US Oil, Gas Pipeline Companies Seek New Markets, Sources Of Funding

The NEPA process is very troublesome, he stated.

For its part, pipeline construction that runs along private land has its own impediments, with private landowners enhancing raising problems over the use by the pipeline business of eminent domain to secure right of way, even in such industry-friendly states as Texas, Pugliaresi stated.

In quickly producing oil-producing plays such as the Bakken Shale of North Dakota, the lack of pipeline facilities to move the product to market is offering risegenerating the use of railroads, with all of the fundamental dangers that requires.

Pugliaresi commented that while delivering crudepetroleum by rail is a short-lived solution to the transportation problem, building of required infrastructure has been slow to meet the needs of the market, as lots of energy producing companies are cautiouswatch out for the lasting dedication a pipeline stands for.

Rails like dating, while a pipeline resembles marriage, he stated.

Last month, the world of pipeline funding was shocked when pipeline giant Kinder Morgan revealed plans to desert the tax-advantaged master limited collaboration structure that had actually permitted it to turn into one of the largest facilities companies on the planet in favor of ending up being a conventional C corporation.

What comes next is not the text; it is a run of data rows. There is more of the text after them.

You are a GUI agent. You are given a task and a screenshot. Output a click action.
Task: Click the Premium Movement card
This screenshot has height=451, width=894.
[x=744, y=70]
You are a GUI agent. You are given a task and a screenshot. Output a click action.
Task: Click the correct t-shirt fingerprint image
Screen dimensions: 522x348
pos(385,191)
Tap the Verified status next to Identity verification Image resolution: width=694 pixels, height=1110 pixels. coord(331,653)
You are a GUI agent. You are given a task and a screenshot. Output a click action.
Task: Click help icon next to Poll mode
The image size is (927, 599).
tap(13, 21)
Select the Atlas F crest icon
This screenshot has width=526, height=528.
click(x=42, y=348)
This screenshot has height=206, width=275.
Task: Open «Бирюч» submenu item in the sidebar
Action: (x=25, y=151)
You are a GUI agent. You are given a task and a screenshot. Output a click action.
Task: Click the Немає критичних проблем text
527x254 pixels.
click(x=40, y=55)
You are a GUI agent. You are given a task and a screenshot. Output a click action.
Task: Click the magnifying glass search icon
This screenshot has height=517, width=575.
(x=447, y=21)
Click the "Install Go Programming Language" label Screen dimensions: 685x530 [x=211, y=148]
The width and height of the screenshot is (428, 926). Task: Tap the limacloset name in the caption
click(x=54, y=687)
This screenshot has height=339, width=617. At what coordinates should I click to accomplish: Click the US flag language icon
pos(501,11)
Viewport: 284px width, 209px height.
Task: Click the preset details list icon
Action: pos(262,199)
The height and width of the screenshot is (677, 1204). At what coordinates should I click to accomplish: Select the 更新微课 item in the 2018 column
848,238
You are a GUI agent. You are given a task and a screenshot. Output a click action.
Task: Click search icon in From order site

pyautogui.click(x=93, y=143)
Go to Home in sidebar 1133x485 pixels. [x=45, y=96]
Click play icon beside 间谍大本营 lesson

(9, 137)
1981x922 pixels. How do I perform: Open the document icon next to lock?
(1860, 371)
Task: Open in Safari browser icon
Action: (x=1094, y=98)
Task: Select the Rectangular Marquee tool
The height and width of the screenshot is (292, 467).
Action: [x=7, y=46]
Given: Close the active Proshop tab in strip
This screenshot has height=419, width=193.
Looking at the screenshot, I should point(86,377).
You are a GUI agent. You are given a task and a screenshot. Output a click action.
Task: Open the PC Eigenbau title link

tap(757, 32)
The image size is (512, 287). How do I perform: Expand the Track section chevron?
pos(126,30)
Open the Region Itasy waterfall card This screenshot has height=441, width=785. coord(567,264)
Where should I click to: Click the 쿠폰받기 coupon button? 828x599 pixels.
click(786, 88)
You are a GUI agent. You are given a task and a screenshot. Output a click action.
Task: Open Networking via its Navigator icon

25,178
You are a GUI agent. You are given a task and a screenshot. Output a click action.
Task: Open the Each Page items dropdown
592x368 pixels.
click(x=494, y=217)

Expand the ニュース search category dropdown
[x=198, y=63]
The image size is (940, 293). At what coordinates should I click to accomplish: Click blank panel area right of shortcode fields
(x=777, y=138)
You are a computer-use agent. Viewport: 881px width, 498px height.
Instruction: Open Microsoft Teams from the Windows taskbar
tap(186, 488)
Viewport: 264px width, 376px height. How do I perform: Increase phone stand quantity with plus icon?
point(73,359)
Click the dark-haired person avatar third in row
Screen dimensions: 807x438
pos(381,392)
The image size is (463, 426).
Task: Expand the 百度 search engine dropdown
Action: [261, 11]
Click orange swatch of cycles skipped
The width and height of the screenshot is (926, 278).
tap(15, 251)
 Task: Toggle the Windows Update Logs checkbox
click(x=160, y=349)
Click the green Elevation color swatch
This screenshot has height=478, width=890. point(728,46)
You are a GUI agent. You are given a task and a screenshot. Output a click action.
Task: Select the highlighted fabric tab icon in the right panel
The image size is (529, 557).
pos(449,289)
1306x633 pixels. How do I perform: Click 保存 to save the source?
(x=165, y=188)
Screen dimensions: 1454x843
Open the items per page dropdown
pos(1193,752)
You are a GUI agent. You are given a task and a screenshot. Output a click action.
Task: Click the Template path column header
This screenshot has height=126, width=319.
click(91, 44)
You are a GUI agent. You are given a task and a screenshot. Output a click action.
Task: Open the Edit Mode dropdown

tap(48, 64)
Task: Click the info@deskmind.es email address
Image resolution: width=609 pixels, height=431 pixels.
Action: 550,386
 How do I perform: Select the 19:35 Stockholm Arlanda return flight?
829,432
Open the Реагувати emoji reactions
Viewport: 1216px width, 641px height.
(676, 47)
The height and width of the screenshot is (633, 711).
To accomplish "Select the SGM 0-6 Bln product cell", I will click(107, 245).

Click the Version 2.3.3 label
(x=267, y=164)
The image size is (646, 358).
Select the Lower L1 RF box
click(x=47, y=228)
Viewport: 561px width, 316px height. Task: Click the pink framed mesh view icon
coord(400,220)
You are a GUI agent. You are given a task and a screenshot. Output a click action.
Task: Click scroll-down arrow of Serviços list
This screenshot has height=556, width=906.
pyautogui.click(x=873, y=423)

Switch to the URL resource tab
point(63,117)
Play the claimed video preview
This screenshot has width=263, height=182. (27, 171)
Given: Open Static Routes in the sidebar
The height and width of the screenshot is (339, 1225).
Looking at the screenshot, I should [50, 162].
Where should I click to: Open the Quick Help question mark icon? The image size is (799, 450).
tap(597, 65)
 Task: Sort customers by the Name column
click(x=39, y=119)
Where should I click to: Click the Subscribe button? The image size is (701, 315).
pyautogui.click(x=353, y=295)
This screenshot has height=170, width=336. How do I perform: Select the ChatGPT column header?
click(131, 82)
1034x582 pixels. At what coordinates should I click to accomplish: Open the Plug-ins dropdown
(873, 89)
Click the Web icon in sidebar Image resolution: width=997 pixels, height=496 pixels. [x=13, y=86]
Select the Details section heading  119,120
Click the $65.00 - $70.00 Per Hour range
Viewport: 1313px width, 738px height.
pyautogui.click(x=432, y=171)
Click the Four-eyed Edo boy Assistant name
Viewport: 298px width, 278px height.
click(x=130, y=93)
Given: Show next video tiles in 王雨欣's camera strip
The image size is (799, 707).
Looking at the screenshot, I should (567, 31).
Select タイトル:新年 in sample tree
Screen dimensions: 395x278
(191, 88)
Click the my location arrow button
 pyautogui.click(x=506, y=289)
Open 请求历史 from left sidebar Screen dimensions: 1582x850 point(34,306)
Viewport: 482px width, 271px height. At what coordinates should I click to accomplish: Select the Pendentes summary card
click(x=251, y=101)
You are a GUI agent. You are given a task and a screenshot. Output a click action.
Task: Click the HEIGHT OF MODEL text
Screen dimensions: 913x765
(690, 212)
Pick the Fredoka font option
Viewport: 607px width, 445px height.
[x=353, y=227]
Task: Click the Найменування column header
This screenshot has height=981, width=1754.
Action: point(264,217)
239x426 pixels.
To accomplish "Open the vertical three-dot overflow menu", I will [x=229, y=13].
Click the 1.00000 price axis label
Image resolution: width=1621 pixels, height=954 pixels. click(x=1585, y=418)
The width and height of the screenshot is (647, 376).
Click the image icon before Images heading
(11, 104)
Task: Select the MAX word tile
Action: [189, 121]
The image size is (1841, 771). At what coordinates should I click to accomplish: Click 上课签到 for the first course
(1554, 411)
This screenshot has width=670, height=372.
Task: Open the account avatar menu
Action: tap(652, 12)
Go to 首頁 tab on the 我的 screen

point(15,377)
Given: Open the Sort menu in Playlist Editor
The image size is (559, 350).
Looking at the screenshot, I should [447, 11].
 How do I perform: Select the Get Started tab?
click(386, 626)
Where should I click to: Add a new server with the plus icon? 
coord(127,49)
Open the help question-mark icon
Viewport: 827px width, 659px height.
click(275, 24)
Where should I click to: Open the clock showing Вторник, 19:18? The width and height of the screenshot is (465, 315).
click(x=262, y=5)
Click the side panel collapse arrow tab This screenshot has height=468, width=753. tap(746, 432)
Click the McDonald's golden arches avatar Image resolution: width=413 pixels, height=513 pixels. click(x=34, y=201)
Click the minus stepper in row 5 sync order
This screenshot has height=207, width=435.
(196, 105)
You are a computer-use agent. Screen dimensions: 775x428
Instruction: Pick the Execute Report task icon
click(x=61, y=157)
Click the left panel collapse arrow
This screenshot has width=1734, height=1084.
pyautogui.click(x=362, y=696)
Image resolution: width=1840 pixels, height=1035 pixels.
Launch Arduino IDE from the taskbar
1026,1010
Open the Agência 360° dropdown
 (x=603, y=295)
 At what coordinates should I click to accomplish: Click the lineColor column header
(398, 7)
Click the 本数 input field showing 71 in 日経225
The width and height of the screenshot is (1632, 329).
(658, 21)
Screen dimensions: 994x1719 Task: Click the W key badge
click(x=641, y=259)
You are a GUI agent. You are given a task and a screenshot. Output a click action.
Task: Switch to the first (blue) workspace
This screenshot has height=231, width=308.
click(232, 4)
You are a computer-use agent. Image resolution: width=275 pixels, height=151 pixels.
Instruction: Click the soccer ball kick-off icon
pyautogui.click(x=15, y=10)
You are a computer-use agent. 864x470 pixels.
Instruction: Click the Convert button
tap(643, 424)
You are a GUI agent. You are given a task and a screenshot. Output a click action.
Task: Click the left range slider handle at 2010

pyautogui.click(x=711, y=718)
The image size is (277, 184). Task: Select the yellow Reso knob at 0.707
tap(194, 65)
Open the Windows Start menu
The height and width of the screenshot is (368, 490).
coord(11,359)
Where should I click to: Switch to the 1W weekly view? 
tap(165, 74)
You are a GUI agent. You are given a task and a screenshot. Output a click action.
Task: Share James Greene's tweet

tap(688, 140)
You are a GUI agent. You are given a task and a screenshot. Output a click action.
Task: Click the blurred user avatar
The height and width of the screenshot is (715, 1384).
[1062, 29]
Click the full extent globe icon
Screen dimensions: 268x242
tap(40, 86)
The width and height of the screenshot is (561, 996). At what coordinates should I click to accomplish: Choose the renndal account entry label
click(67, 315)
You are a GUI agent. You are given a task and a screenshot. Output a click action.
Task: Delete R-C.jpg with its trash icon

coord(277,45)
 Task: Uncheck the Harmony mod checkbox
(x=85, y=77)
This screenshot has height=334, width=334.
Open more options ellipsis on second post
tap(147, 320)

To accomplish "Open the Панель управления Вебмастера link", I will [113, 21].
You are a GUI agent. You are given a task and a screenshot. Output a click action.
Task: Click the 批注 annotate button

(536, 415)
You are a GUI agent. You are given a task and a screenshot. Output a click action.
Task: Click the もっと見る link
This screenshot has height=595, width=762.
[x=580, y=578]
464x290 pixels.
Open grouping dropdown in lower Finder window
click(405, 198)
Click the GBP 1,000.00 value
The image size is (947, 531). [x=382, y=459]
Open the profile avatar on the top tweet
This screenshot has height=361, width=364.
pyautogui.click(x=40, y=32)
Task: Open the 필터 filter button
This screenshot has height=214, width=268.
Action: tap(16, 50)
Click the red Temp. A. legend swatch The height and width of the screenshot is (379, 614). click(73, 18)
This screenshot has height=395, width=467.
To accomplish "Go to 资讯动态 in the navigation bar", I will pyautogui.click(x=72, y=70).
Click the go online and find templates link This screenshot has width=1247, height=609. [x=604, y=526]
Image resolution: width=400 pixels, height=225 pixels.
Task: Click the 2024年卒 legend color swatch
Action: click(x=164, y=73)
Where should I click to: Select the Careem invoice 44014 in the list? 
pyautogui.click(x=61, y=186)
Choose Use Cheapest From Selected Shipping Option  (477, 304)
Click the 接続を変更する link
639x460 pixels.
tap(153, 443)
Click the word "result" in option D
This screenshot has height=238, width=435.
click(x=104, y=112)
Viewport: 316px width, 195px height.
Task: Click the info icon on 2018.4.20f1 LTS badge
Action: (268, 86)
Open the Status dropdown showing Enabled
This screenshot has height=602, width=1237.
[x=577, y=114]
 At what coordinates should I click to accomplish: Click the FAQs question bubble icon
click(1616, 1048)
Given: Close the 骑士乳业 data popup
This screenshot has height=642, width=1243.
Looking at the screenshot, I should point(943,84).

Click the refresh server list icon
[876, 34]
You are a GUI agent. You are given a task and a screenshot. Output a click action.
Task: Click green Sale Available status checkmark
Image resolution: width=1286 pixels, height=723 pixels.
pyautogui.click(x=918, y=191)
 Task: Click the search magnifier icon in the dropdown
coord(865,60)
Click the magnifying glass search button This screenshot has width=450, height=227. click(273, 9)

Nevertheless, panelists at the conference said that Kinder Morgan, s scenario was distinct to that business and they do not anticipate a rush by other pipeline gamers to jettison the MLP structure that has served the industry well as a financing car for the last lots or so years.

Gabriel Moreen, senior expert at Bank of America/Merrill Lynch, stated Kinders idea happened as a result of a winners curse, after the business has actually placed itself in the great tier or the industry for a years and a half.

Distribution rights tend to become a larger burden to the MLP, raising the expense of capital for the MLP, he stated.

Another deal in which a pipeline company moves far from the MLP area comparablejust like the Kinder Morgan deal is unlikely to happen over the near or medium term, Moreen said.

On the other hand, the realproperty investment trust, which like the MLP offers tax advantages to investors, is progressively ending up being popular as a funding automobile for facilities business, Jeff Fulmer, senior vice president CorEnergy, stated on the sidelines of the conference.

Its a pass-through tax entity that, as opposed to an MLP permits an investor a streamlined tax experience in the form of a 1099 form at the end of the year, rather than a K-1, he stated.

Thus, the REIT offers a means for investors not just in their taxable accounts, but likewise significantly in their tax- exempt accounts to get involved and purchase United States energy infrastructure, Fulmer commented.

By utilizing the REIT structure energy infrastructure business can acquire exposure to a more comprehensive variety of financing options, he stated.

There are institutional investors that for excellent factor wantwish to participate in the United States energy industry, but they may have an aversion to buy other ways, whether it is with private equity or MLPs, he stated. In addition, the REIT form of financing permits US pipeline business to tap overseas sources of capital. A REIT is something that everyone is comfortable with, not just here but also abroad, Fulmer stated.

This provides United States facilities business the alternative of attracting foreign financial investment without ceding to foreign control of their properties, he stated.

Its not the exact samelike a foreign business being available in and having and operating wells.